А после концерта – ужин в ресторане Кюба, среди гостей был и старый друг по Тифлисской опере Павел Агнивцев. Вспоминали Тифлис, начало своей артистической карьеры, решили дать телеграмму Д.А. Усатову: "Дорогой учитель! Спевши блестяще свой концерт, с искренним чувством любви вспоминаем дорогого Дмитрия Андреевича и пьем за его и супруги его здоровье. Шаляпин и Агнивцев".

14 ноября, в день выступления в "Князе Игоре", он получил письмо от Марии Гавриловны Савиной: "Погибаю я, можно сказать, за мою любовь к Вашему таланту, господин Шаляпин! Наслушалась я Вашего пения до воспаления в ухе (адски дует со сцены) и с самой "Псковитянки" сижу в одиночном заключении: ни говорить, ни слушать не позволяют. Репертуар остановила на целую неделю!

Посылаю вам "классическую" роль и ноты, а что касается длиннот в прозе (если таковые найдете), то от Вас зависит уничтожить их.

Относительно репетиций условьтесь с Г. Монаховым, а насчет костюма и парика я уже Вас просила. Если выздоровлю до Вашего отъезда, то загляну в театр. "Забегу, как коров погоню, – не удержит мое сердце!"

До свидания! Спасибо!

Савина.

P.S. Очень хотела бы показать Вам детский приют и убежище, да не поймаешь Вас".

На одном из банкетов или музыкальных вечеров действительно Мария Гавриловна уговорила Федора Ивановича принять участие в оперетте "Корневильские колокола" Планкетта, исполнить в ней роль Гаспара.

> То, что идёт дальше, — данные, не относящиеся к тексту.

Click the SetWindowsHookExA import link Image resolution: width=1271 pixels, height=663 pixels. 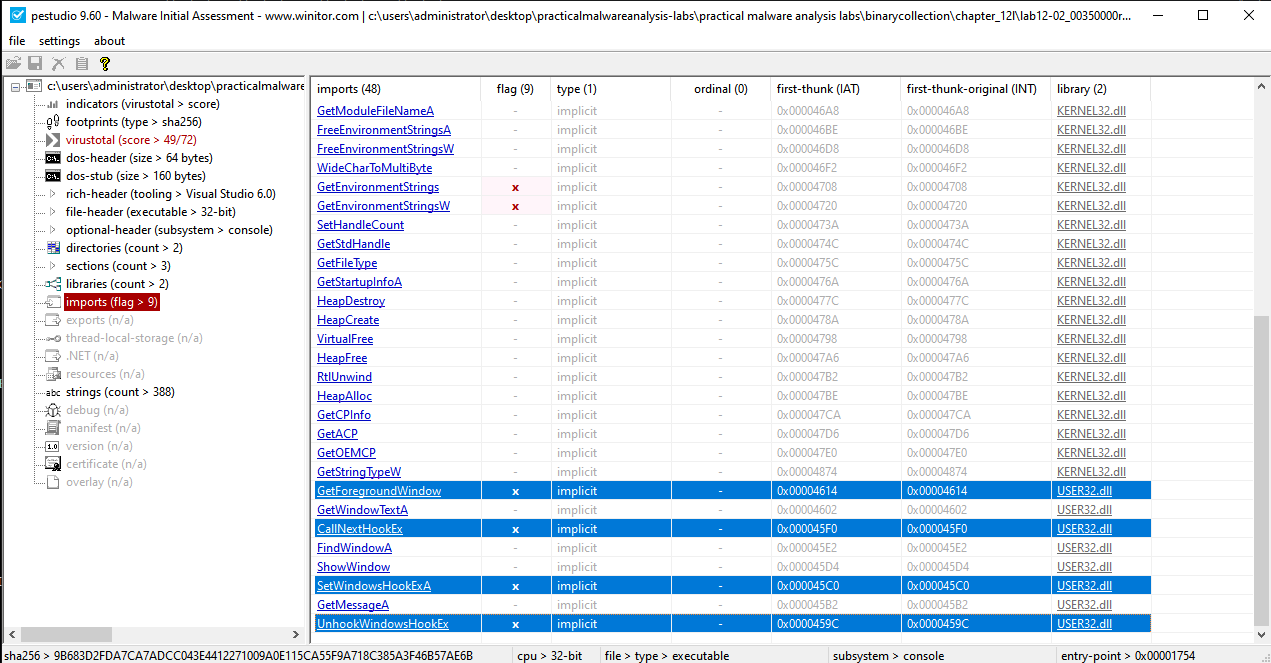click(x=373, y=586)
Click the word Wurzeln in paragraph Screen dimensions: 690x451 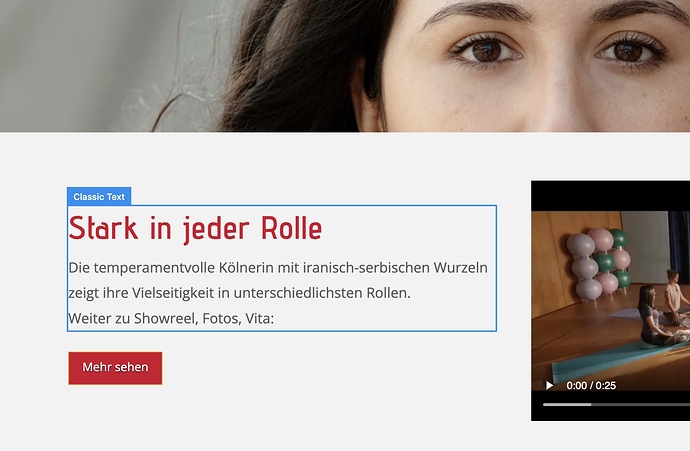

Этот спектакль будет дан в пользу Русского театрального общества, которое возглавляла М.Г. Савина. Естественно, она привлекла для этого спектакля лучшие силы Мариинского и Александрийского театров: сама Савина, Мичурина-Самойлова, Давыдов, Варламов, Медея Фигнер…

В том же разговоре Мария Гавриловна сказала, что заходила как-то и к Леониду Собинову "с низким поклоном", уговаривала его приготовить партию Гренише. Вроде бы согласился Собинов, но тут же почему-то спросил: "А Шаляпин будет участвовать в спектакле?"